А в мехпарке особенных сложностей нет. Главное – вовремя приходить на работу и вовремя уходить. Последнее важнее. Из инструмента самый сложный электронный прибор называется «кувалдометр». Различается по размеру и весу. Самый уважаемый кличется «понедельник» и весит шесть килограммов. Кто желает узнать почему, тот должен в воскресенье хорошо укушаться, а утром в понедельник помахать этим предметом без опохмелки. А что касается деталей, то все они делятся на две большие группы: хреновины и херовины. Если тракторист говорит: «Подай мне вон ту хреновину», то никто никогда не ошибается и подает то, что надо.
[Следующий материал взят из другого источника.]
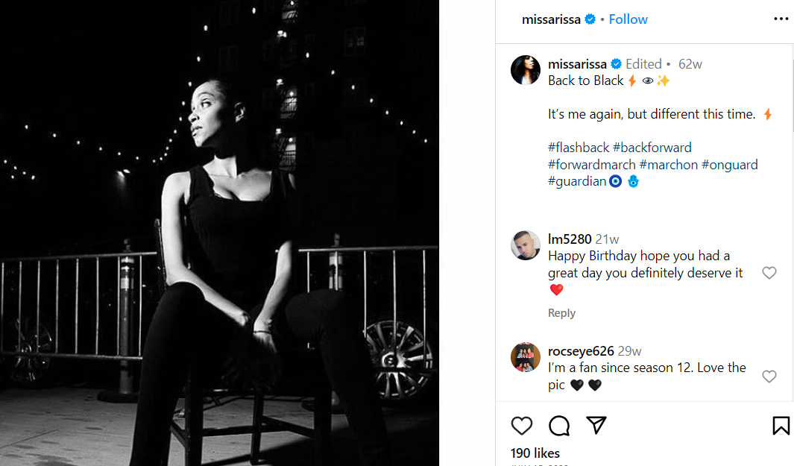Open the three-dot more options menu
Screen dimensions: 794x466
(x=781, y=19)
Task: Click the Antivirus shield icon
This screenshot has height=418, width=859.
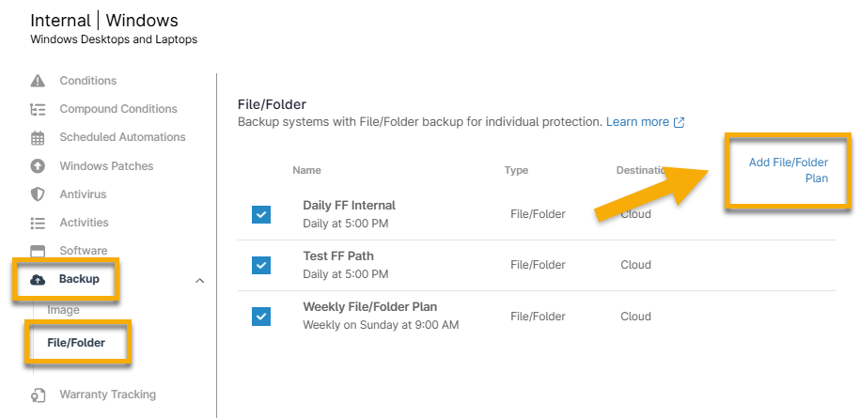Action: 38,194
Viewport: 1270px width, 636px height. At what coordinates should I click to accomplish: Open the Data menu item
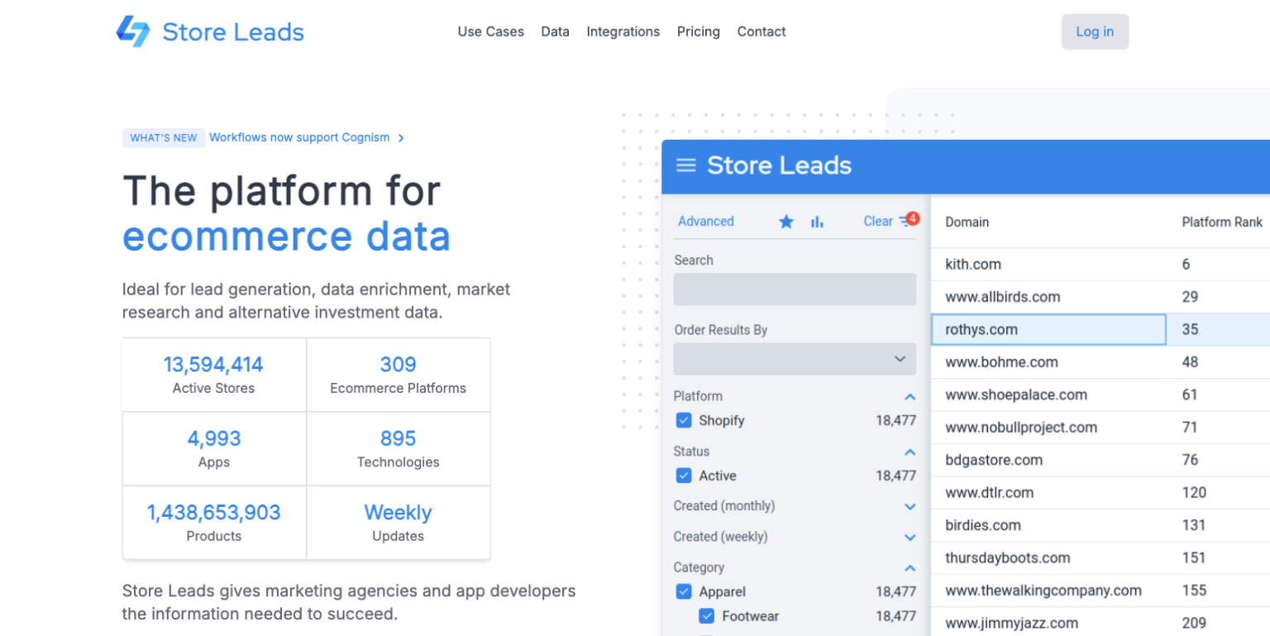[555, 31]
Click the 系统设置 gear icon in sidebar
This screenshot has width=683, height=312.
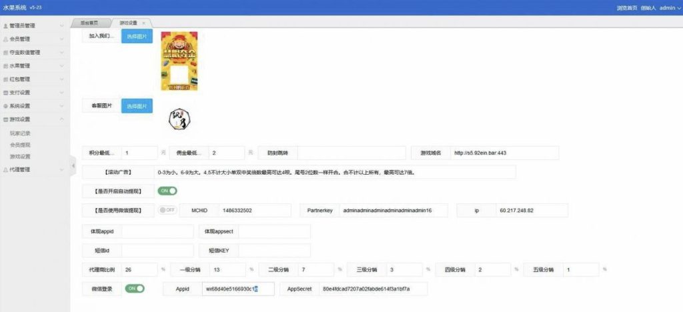(6, 106)
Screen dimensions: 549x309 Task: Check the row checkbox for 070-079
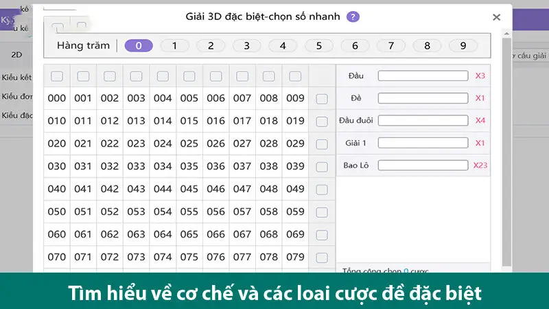click(322, 258)
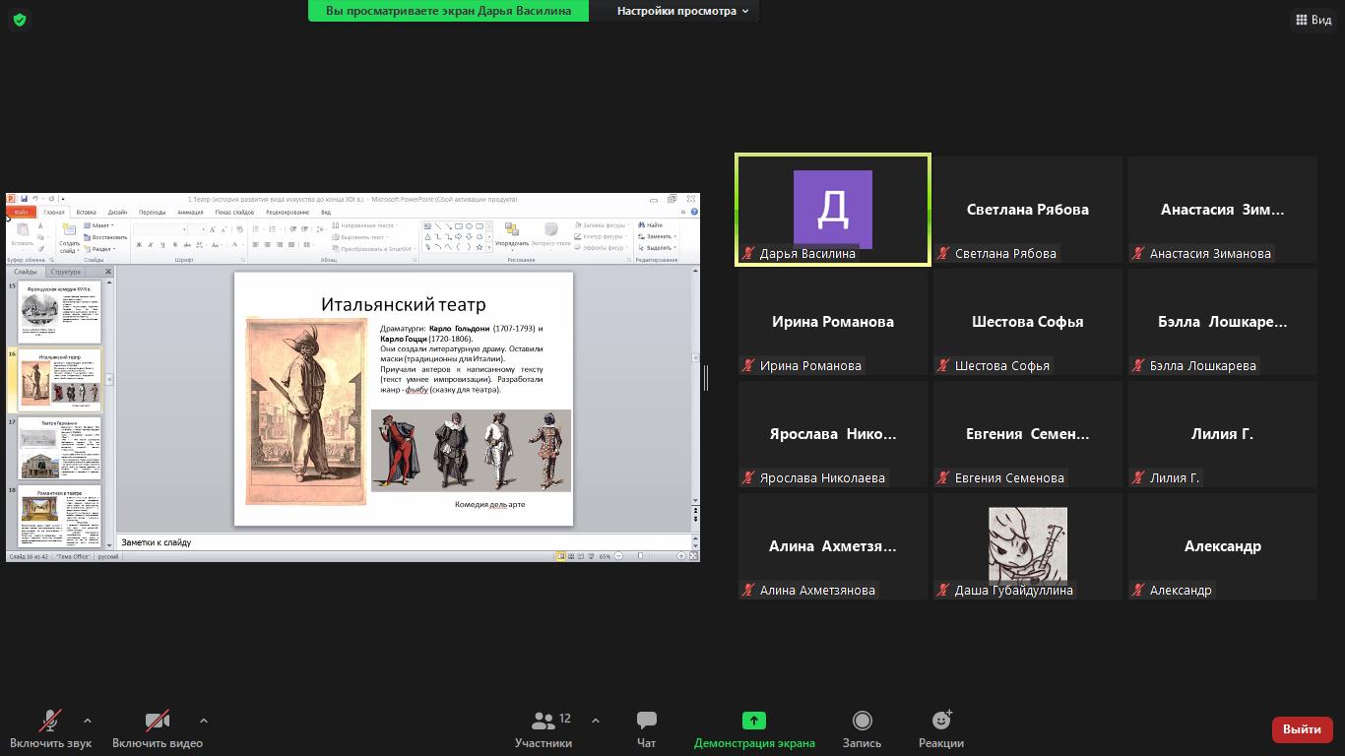Select Светлана Рябова's participant tile
1345x756 pixels.
click(x=1027, y=210)
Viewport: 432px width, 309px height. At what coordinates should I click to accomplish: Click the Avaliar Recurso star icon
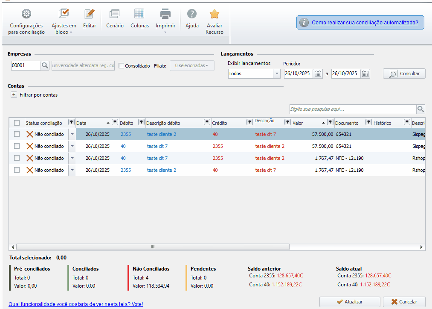click(x=214, y=14)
Если скажет: «Подай вон ту херовину», то опять никто не ошибется. Ассы употребляют термин «ху…на» с тем же результатом. Так что любой человек, даже далекий от техники, начинает ориентироваться в техническом пространстве очень быстро. Поскольку отношусь к числу индивидуумов с высокой экологической пластичностью, то особых проблем с вживанием в коллектив не было: уже через полгода работы стали ставить вопрос о моем увольнении.
Сенокос
Сенокос – это поселковая трагикомедия. На него выгоняются все, кто подчиняется совместной партийно-административносоветской власти. В корявом лесу меж стволов и кустов травы достигают в хороший год полуметра. На открытых же тундрах да по сухому коса вжикает впустую, оставляя на плешинах несколько травинок, благополучно проскакивающих меж зубьев граблей. Приказом все переводятся на тариф и ничего не делают, а получают столько же.
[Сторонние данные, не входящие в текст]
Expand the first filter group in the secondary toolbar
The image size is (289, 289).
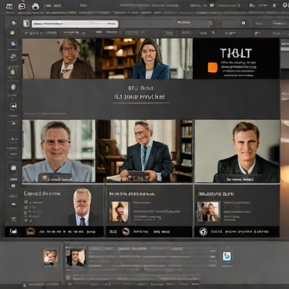(x=41, y=33)
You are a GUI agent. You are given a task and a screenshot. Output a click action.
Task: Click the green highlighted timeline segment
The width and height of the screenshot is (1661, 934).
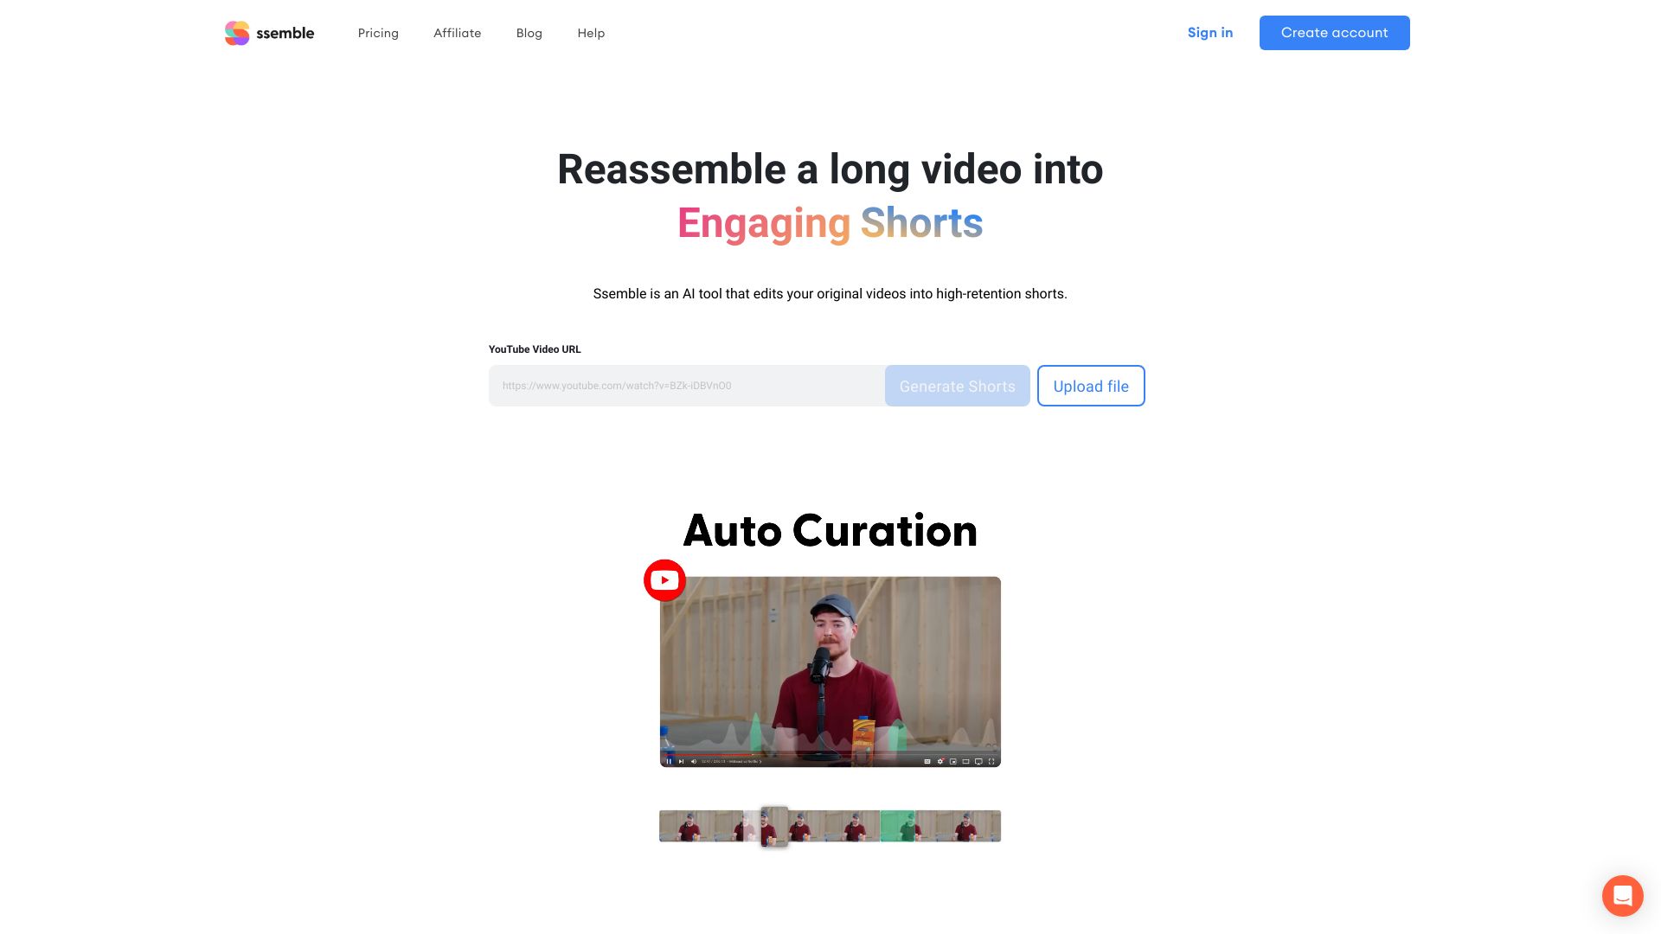pyautogui.click(x=907, y=824)
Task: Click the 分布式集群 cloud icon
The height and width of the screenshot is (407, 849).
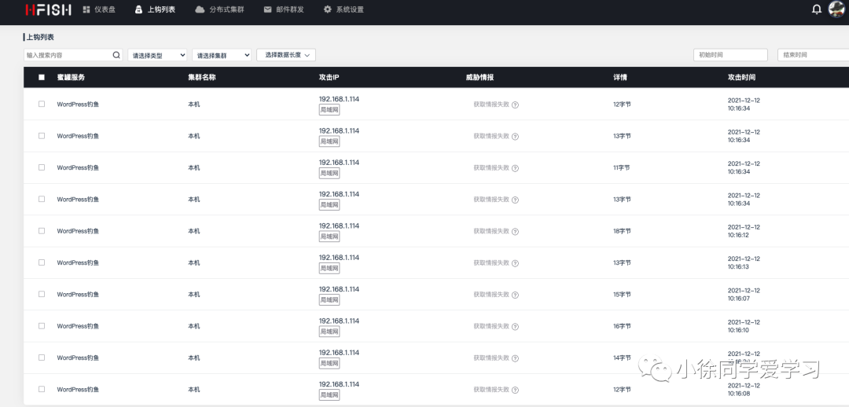Action: point(200,9)
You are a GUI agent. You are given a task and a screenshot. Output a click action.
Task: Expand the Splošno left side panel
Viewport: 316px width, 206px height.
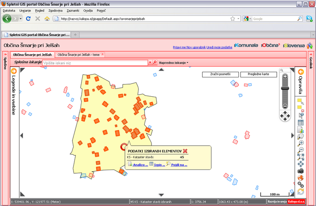click(x=5, y=54)
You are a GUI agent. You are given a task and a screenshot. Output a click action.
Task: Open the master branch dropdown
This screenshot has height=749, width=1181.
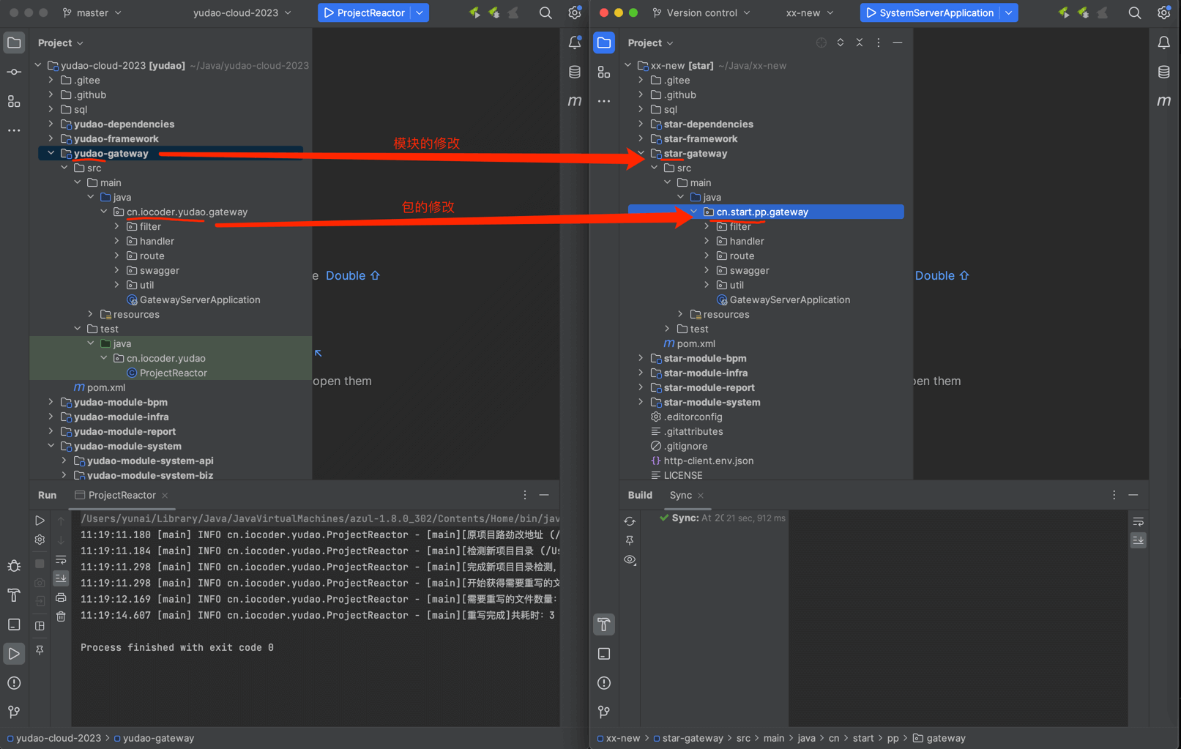(x=92, y=12)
Как правило, в июле начинаются дожди, и идут они до конца августа, как раз в сенокос. Если косить, трава не сохнет и чернеет. По идее надо бы людей отпустить, чтобы не бездельничали за счет оленеводства, или дать возможность заняться ремонтом техники к зиме; но тогда спросят, как выполняется директива «все на сенокос». А невыполнение директивы – это… Это просто невозможно, даже в мыслях.
И бежит по проводам рапорт: «Делаем все возможное, но погода…» И подается к конторе машина, собираются все, кто не на больничном или не на совещании, заседании, симпозиуме, конференции, и трясутся люди по полчаса или часу по тундровым разбитым дорогам, сжигая впустую дефицитнейший бензин и гробя машины, чтобы просидеть до вечера за картами или – в лучшем случае – пособирать жимолость.
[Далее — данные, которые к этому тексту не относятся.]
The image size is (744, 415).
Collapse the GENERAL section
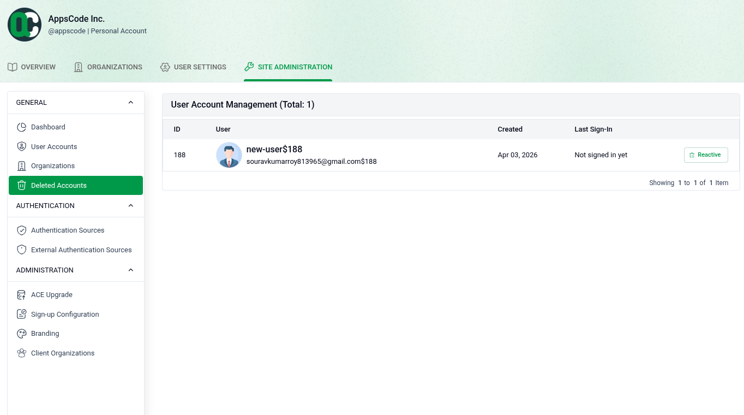(130, 102)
Как-то поставит себя новый директор? Введет ли сдельную оплату, подберет ли бригаду добровольцев? Пересмотрит ли расценки?
Утром, в восемь, человек двадцать с косами и граблями собрались у конторы. Машины все нет. Вася со сладкой фамилией Изюмов, волею предыдущего директора управляющий, заполняет паузу:
– Вчера было собрание. Директор, парторг и я там был. – Он окидывает присутствующих многозначительным взглядом, дабы все почувствовали важность последнего факта. – Сенокос идет из рук вон плохо, так дальше не пойдет. – Он снова делает выдержку с расчетом устыдить всех в дым. – Мы решили: сегодня косим до семи часов вечера. Я сам прослежу за этим.
Отреагировать никто не успел. Подошел ЗИЛ, и все кинулись на его штурм с целью захвата лучших мест на скамейках, которых всем, конечно, не хватило.
Наш «сам» с парторгом садятся в кабину. Парторгу сам бог велел. Ему около пятидесяти. Выглядит устало. Гвоздикин Григорий Владимирович.
Вася долго думает, прежде чем ответить, при этом очень серьезно затягивается папироской и внимательно смотрит на собеседника. Дым выпускает тоже сосредоточенно, говорит очень умно. Сегодня он решил показать, как надо косить. Встает первым на краю поляны, проводит бруском по косе. Руки не болтаются сами по себе, чувствуется, что человек косу держал.
И поехали.
Первую полосу до края проходит в темпе, но очень не рвется, идти можно и даже поджимать. Слышит, что коса шуршит впритирку и набавляет темп. В конце ряда останавливается, закуривает. Капельки пота на лбу. После второго ряда втыкает косу ручкой в землю.
– Мне срочно надо ехать!
– Счастливый путь тебе, неповторимый!
Из руководства остается один парторг. Он ничего не показывает, никуда не гонит, идет в общем темпе очень умеренно. Но работа идет, слава богу, без него вообще в основном курили бы.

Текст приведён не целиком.